Non ha la forza di ricordare quei momenti e si nega alle telecamere. Ma ai taccuini affida il suo pensiero, breve ma che come una spada va dritto al punto. «Ci tenevamo a coinvolgere le famiglie - ha spiegato il segretario generale Piero Ceraulo - perché i riflettori non possono spegnersi dopo qualche giorno dalle tragedie, ma vanno costruiti percorsi e trovate soluzioni, per dare risposte a coloro che hanno pagato un prezzo troppo alto». L’incontro rilancia ancora una volta la vertenza sicurezza e il sindacato lancia la palla all’amministrazione comunale di Palermo: «Abbiamo chiesto al Comune di sottoscrivere un accordo con le sigle sindacali - dice Ceraulo - proprio per limitare la liberalizzazione dei subappalti, intensificare i controlli e garantire uno standard di sicurezza ai lavoratori».

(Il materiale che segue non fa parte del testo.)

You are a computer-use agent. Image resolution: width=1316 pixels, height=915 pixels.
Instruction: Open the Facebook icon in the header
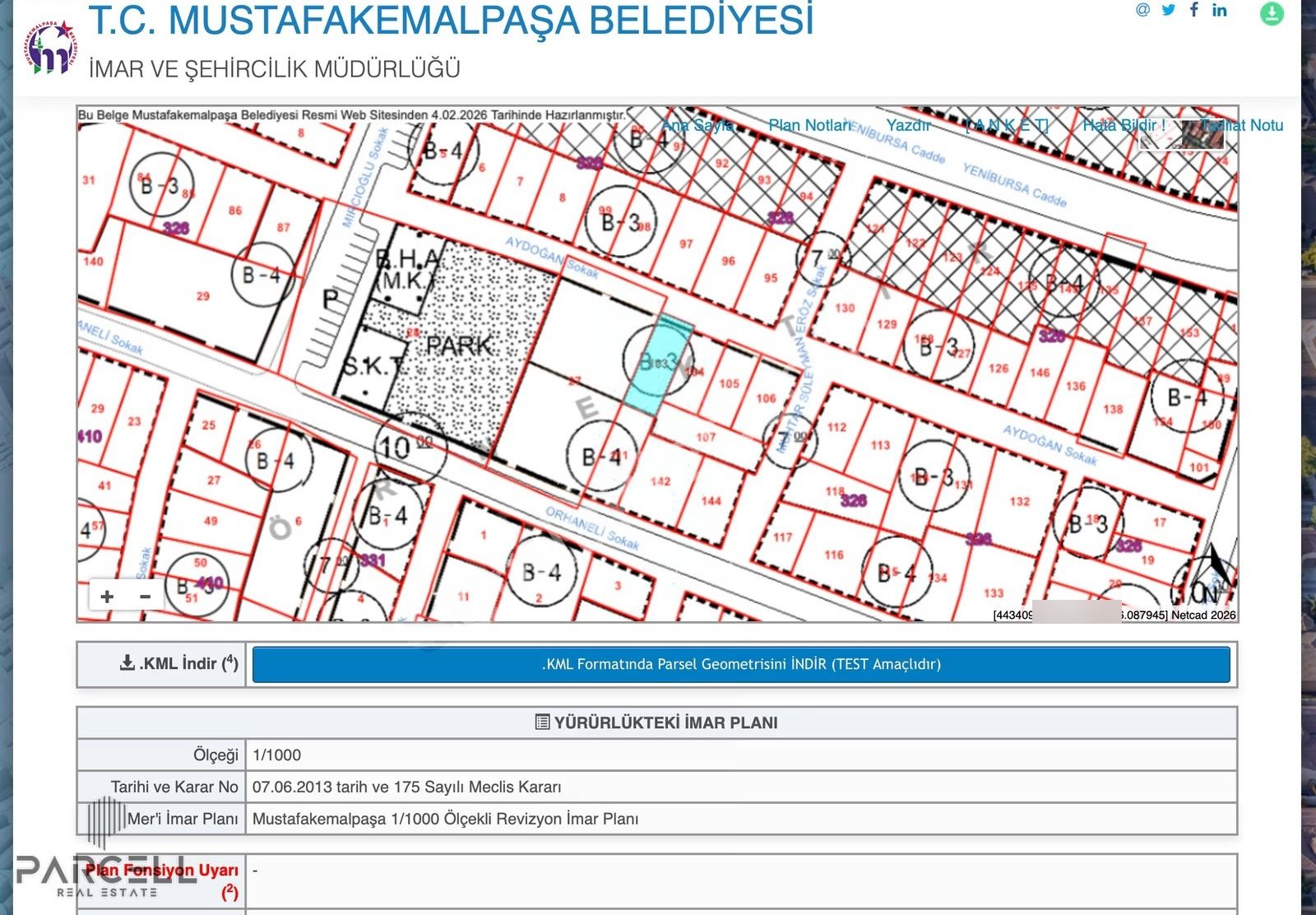[x=1193, y=11]

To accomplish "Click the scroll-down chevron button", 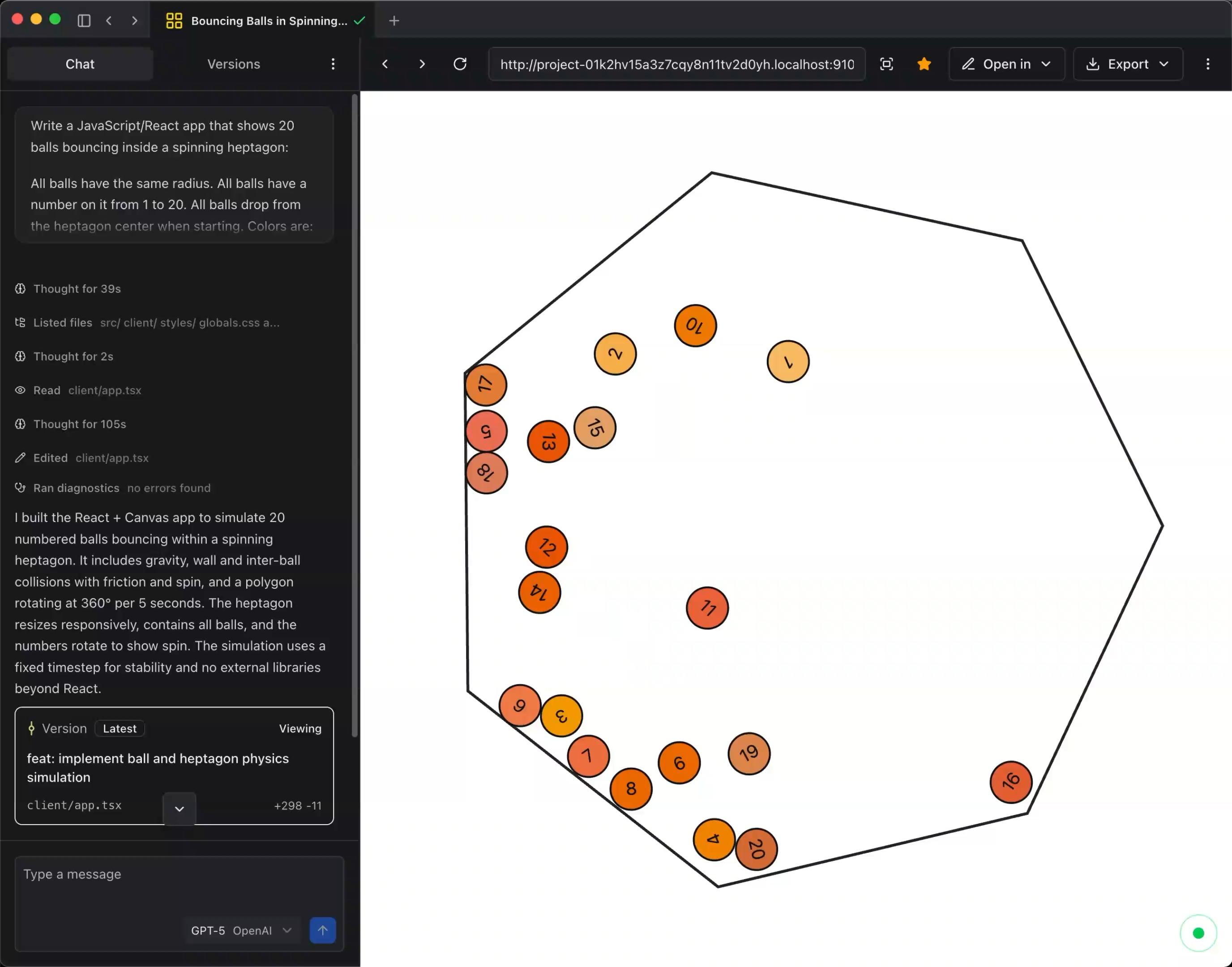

Tre elementi chiave che se assenti generano «un’anarchia relativamente alle norme e ai limiti - sottolinea Camilla Sartore, rappresentante dello studio legale Bruno, specializzato nei casi di infortuni sul lavoro - purtroppo la necessità di lavoro porta le persone ad accettare salari che vanno contro la dignità ma anche condizioni di lavoro che sono estreme. Il subappalto porta ad una deregolamentazione e ad una minor tutela del capitale umano». Lo studio legale, che ha sede in Veneto, segue la vicenda di Casteldaccia e rappresenta proprio la signora Maniscalco: sulla vicenda per il momento bocche cucite, in attesa dei risultati sulle esalazioni che hanno ucciso gli operai.
Lo sguardo della vedova di Miraglia è duro, anche se tradisce l’immenso dolore che si cela dietro. Lo stesso che non lascia Pino Taormina, papà di un ragazzo morto in un incidente sul lavoro: «Lavorava per una impresa fatiscente - racconta, senza poter andare troppo nei dettagli -, abbiamo avuto giustizia soltanto dopo otto anni, si occupava di pannelli pubblicitari. Lo Stato è assente, non c’è, tutti questi lavori precari, tutti questi subappalti sono la prova che lo Stato fa una doppia, forse tripla faccia: il bello, il brutto e il cattivo». Taormina non riesce a trattenere le lacrime. Che invece Monica Garofalo, vedova di Giovanni Gnoffo, ha trasformato in rabbia. L’operaio è morto lo scorso mese di ottobre morto in un cantiere di via Ugo La Malfa, schiacciato dal braccio meccanico dell’autopompa del cemento che gli è precipitata addosso dopo essersi spezzato. «Quello che mi porta avanti oggi - attacca - è la mia rabbia che monta sempre di più: non sono coraggiosa, non sono forte, non voglio risolvere i torti del mondo, sono solo arrabbiata. Mio marito è andato a lavorare per mantenere i suoi tre figli e non è più tornato». (*DAVIFE*)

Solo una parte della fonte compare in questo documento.